Believe it or not, I *am* sympathetic. You have a pattern for fixing that has always worked for you: Ask a million questions. Figure out what's wrong. Fix it or tell the team how to do it. Quickly quickly; time is money, there's a deadline.

Job one is to understand the ways that pattern is impacting your emotions and playing into your stress. First of all, there is no deadline. I wonder how much of your panic and overcontrol has been coming from an internal perception that there is.

Originally Posted By: LHSM
Right now I don't believe she thinks I am even thinking like this and would not believe me if I told her. She says actions speak louder than words. The million dollar question is how to show her my actions without smothering her.


This one is *really* easy. She has asked for space. Give it to her. Nobody said you have to treat her like a stranger; give her a smile when you pass in the hall. But no more roses, and stop getting all up in her grill, literally or metaphorically. That WILL show her that you're listening, thinking, and changing.

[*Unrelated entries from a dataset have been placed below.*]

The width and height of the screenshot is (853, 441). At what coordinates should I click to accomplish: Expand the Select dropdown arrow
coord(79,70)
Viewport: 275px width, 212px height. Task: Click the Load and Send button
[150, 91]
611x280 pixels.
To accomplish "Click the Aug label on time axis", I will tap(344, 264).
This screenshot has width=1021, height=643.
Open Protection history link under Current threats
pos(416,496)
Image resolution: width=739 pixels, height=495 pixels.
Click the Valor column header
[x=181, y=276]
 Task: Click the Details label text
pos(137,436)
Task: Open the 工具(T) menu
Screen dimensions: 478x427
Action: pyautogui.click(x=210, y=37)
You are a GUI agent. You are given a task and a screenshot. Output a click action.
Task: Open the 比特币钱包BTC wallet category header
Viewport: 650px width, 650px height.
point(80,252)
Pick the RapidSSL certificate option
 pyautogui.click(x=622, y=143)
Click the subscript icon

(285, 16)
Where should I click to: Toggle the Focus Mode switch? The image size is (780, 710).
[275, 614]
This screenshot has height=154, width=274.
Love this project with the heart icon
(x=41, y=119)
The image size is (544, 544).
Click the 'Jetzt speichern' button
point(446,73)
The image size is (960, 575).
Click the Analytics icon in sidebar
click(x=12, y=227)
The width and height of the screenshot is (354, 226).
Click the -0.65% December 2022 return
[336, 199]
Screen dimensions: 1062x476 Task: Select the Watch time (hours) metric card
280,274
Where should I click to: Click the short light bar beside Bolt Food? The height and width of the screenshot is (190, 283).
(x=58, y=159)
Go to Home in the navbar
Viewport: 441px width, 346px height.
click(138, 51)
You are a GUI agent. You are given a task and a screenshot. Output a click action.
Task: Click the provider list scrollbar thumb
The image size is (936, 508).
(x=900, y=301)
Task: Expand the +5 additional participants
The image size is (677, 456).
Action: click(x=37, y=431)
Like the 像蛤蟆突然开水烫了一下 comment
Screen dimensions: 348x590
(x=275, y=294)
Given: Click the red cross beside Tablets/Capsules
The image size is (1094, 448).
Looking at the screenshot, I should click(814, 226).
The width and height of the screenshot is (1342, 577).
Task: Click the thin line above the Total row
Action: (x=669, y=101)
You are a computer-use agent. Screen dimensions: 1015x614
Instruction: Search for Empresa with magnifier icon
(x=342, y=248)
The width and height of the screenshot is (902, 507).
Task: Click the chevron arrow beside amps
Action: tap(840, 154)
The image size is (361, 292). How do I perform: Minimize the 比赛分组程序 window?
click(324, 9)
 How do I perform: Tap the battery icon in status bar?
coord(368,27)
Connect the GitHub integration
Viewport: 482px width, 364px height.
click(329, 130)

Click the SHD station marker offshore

What would you think of a team member who was tasked to work project A but at the end of the week, clocked in with no work at all on project A but a whole lot of work you never asked for on project B?

Ultimately, though, what SHE thinks is her business. Learning about relationship dynamics and making requested tweaks to your own behavior can be positive, but NOT if you're ONLY doing it to make an impression on her. Coach and others have already given you some great advice on making goals that only concern YOU, continuing to create yourself as a man you can respect. Don't discard it. There are plenty of happy outcomes on the board involving men who did *exactly* that.


"Show me a completely smooth operation and I'll show you someone who's covering mistakes.